Epic Games filed an antitrust complaint against Apple in the European Union in February alongside legal action in the UK, US and Australia.

The local case got underway in December, with Apple is seeking to have the matter thrown out, arguing the matter belongs exclusively before the California courts.

Justice Perram granted Apple a temporary stay for Epic to bring a case in the California courts.

“If at the end of three months no suit has been commenced, the stay will become permanent,” he wrote in his judgment.

“If such a proceeding is commenced within that period, then the stay will continue but with liberty to apply in the event that the court in the Northern District declines to determine the claims”.

Justice Perram said Epic must pay 95% of Apple’s legal costs “to reflect the fact that Epic has resisted to a minor extent Apple’s efforts to bring this litigation to an end”.

If you want to follow the US battle, here’s one of the latest court filings.

Quantum of buses

The NSW government has enlisted Sydney quantum computing startup Q-CTRL to investigate how to improve public transport in the state.

Transport minister Andrew Constance said the tech could be used to map transport modes and crowd movements simultaneously in real time, and automatically update schedules.

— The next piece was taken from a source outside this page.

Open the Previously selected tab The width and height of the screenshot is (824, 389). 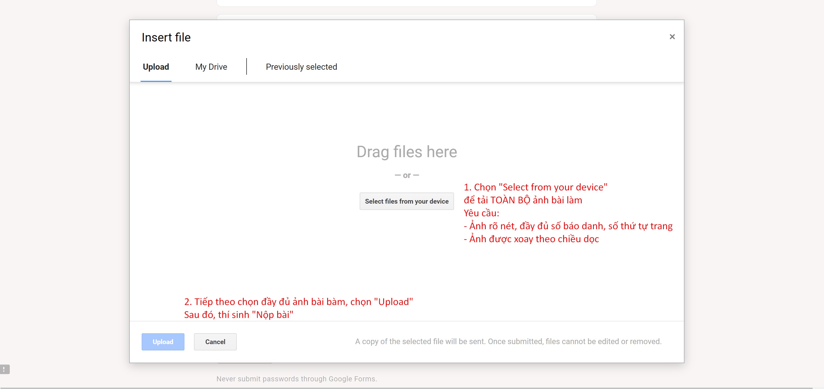click(301, 67)

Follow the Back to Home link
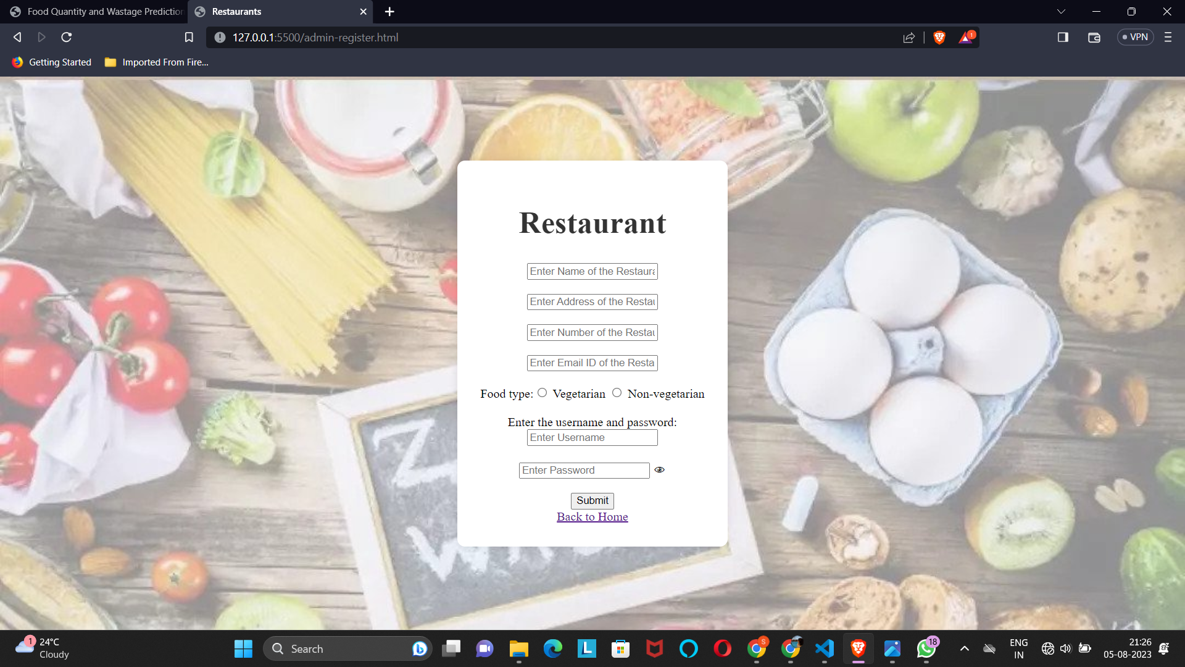click(592, 517)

“We could see all trains, busses, ferries, trams and motorways essentially ‘talking to each other’ to find out where customers are and deploy resources where needed. It could be used for massive public events, like New Year’s Eve or Vivid Festival,” he said.

The quantum computing research project is one of several initiatives being launched as part of the Future Transport Technology Roadmap.